We are in the process of implementing the fix to our recently discovered
security vulnerability. The fix is largely system dependent and we want to
enlist the help of your best technical people to insure that we're doing
everything we can to fix the problem. Please forward the enclosed proposal
to the appropriate technical people inside your company as soon as possible
and urge them to respond as quickly as possible. We are  moving to fix this
very quickly in our software, the next 24 hours are crtitical and your
feedback in that timeframe would be most appreciated. Please send all
feedback to elgamal () netscape com 


Please see     ftp://ftp1.netscape.com/pub/review/RNGsrc.tar.Z, for the soirce.

Any feedback is welcome. Feel free t redistribute this message to anyone.

Enclosed is our proposal for addressing the need of finding more sources of
random information in your system's environment.
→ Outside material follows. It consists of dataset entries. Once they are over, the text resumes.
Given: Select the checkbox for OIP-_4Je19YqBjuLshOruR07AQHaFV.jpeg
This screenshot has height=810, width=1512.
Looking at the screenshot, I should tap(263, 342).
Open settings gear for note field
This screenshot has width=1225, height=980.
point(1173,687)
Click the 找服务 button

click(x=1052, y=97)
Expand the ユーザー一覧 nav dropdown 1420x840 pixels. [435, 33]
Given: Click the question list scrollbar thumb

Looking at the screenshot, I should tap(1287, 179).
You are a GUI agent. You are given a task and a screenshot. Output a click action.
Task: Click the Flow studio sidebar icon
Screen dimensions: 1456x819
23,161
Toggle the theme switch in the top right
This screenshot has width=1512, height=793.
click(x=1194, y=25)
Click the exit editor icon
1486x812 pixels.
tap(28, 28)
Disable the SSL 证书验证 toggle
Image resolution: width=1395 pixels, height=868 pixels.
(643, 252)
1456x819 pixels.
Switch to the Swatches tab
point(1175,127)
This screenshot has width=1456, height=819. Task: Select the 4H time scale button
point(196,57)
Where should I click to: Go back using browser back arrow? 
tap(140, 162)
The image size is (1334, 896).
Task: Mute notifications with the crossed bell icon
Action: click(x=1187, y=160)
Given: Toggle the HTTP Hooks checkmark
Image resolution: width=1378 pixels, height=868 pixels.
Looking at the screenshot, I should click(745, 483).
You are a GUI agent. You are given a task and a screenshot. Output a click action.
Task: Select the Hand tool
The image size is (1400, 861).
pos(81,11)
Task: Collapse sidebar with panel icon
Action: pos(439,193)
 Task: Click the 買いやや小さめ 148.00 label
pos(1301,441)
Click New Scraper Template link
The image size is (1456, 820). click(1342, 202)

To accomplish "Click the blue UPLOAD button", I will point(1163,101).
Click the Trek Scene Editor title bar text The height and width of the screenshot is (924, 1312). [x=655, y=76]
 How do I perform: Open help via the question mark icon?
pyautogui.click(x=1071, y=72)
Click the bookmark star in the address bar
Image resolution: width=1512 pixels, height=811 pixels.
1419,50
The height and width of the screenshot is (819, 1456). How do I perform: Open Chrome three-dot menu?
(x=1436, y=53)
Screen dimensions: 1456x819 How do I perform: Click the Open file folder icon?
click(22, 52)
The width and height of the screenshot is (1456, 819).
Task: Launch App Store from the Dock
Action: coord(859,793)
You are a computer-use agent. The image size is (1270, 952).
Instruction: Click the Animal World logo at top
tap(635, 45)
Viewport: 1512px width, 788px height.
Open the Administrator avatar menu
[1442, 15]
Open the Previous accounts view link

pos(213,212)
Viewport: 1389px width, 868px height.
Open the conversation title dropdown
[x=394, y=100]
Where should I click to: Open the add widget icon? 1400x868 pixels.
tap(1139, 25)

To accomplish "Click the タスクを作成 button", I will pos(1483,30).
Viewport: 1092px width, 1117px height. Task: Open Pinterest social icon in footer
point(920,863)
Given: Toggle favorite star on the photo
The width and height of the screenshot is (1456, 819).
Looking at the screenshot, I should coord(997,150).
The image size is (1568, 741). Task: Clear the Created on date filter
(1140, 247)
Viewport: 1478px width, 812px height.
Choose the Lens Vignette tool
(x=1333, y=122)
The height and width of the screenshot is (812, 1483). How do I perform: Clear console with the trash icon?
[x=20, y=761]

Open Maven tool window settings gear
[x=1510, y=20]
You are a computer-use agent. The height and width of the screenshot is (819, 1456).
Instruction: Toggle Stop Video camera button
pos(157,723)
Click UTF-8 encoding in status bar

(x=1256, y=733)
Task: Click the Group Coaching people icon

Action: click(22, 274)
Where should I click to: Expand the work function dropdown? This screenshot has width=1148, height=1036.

Netscape is available on Macs, Win-16 and Win-32 versions and 8 different
UNIX platforms. The exact details for each platform are quite system
specific. The basic idea is to feed a sequence of information into the MD5
hash, expecting that some of the bits for each sub-sequence would be

  At program start

    On all platforms:

Start with the contents of the highest resolution clock we can find on the
system. [For instance, an R4000 MIPS processor has a free-running
instruction counter. At 100 Mhz this gets incremented every 10 nano-seconds.
There are probably a good 20 bits of unguessable value there.] On Macs there
are "tick" counters that update 60 (or maybe only 16) times a second. We
then push through the time of day, because on some sytems, the microsecond
part of a time_val has some bits that are only guessable. On Windows
systems, there is a 1.28MHz clock that is updated every 0.8 microsec.

For the first 100 to 500 system events, the high frequency clock is recorded
and fed into the hash function. This is done to generate enough
unpredictable bits for an out-of-the-box experience, where the customer does
not have enough unpredictability in the system info.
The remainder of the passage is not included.